Symfony No Use Default Secret

ID

php.symfony_no_use_default_secret

Severity

high

Resource

Risky Values

Language

Php

Tags

CWE:359, NIST.SP.800-53, OWASP:2021:A7, PCI-DSS:6.5.3, symfony

Description

This rule ensures that the default application secret in Symfony is replaced with a unique, secure value to prevent unauthorized access and data exposure.

Rationale

Using a default application secret like ThisTokenIsNotSoSecretChangeIt in a Symfony application can lead to significant security risks. The application secret is crucial for operations involving token signing, encryption, and securing sensitive information.

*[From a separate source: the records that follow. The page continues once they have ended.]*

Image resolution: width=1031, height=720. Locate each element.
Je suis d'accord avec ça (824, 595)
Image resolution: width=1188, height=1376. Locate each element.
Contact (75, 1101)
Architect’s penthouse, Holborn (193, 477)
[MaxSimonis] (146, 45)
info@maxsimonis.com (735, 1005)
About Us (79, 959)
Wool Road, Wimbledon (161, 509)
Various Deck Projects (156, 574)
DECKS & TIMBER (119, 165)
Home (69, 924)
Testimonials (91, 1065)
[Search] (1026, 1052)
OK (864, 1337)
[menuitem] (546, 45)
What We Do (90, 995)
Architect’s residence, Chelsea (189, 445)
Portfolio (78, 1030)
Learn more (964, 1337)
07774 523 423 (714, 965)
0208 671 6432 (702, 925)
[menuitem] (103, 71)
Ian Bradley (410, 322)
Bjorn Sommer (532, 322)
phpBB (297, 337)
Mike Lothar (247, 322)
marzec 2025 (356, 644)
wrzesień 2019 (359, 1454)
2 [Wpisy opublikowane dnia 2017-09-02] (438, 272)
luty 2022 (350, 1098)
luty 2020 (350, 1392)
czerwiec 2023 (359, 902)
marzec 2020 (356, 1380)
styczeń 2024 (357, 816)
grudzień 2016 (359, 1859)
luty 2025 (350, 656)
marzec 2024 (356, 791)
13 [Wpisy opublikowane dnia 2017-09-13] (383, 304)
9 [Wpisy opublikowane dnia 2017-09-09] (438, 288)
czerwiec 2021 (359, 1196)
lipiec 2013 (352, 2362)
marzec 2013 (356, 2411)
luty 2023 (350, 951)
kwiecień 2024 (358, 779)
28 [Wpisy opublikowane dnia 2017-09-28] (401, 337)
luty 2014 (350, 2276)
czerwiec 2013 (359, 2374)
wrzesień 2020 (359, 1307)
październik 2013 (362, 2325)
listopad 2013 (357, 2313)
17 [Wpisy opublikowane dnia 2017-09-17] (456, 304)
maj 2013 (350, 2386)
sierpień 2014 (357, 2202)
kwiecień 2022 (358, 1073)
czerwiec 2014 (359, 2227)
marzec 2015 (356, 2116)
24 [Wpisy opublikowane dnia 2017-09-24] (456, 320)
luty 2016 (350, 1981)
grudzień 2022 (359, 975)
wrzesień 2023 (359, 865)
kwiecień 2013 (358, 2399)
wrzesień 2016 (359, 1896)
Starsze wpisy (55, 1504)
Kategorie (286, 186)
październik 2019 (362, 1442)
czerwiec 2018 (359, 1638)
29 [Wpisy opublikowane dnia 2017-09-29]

If not uniquely set, attackers can predict or replicate the secret, leading to potential breaches and unauthorized data manipulation. Therefore, it is essential to replace default secrets with secure, randomly generated values.

// Example of default secret (Insecure)
$container->setParameter('kernel.secret', 'ThisTokenIsNotSoSecretChangeIt'); // FLAW

Also, this is configurable in the configuration descriptors found within the app folder for Symfony 3.x and earlier, or within the config/ folder for newer versions of Symfony:

# This file is auto-generated during the composer install
parameters:
  locale: en
  secret: ThisTokenIsNotSoSecretChangeIt  # FLAW

Remediation

Replace the default value with a unique secure one that it’s read from an environment variable.

$container->setParameter('kernel.secret', '%env(APP_SECRET)%');

References

  • CWE-359: Exposure of Private Personal Information to an Unauthorized Actor.